Debugging info in PTX

I’m trying to debug a small program and running into an error when trying to add debugging information to the PTX file. Here’s what my setup looks like:

    x86_64 Linux host

    cuda 3.2 SDK

    GPU in use is GeForce GTX 260 (secondary card and X is not running)

    C program using driver interface to load a PTX file

    PTX file generate from a single .cu file which defines one global function (and does not call any other functions)

    Running the device code is an optional part of the program, the rest of the program runs without issue.

When I compile the .cu file with this:

/usr/local/cuda/bin/nvcc -ptx -arch=sm_11 -v

and run with cuda-memcheck, the program runs to completion and I get an illegal access (this isn’t the question I’m presenting, just background in case it is helpful).

When I add the ‘-G’ flag to the above and attempt to run again I get an error about the program not terminating successfully. Running in cuda-gdb shows the error is ultimately due to an inability to load the PTX file (returns CUDA_ERROR_NO_BINARY_FOR_GPU).

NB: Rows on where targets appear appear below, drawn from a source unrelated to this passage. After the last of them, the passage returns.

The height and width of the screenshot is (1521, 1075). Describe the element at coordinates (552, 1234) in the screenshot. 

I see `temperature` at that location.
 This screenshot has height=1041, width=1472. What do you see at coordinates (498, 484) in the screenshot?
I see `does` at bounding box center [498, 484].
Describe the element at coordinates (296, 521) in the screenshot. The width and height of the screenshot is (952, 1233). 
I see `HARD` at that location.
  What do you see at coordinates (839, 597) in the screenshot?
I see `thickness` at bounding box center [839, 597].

Am I doing something incorrectly, and does anyone have a good reference for debugging PTX files as the cuda-gdb docs seem to only mention it being possible without actually describing how to break in the device code.



EDIT - added GPU model and information about X usage

I am not entirely sure, but I believe specifying -arch=sm_11 will result in a fat binary that only contains machine code for sm_11, whereas you want PTX as well. Does replacing -arch=sm_11 with the following result in any improvement:

-gencode arch=compute_11,“code=sm_11,compute_11”

This should ensure that the fat binary contains both machine code and matching PTX.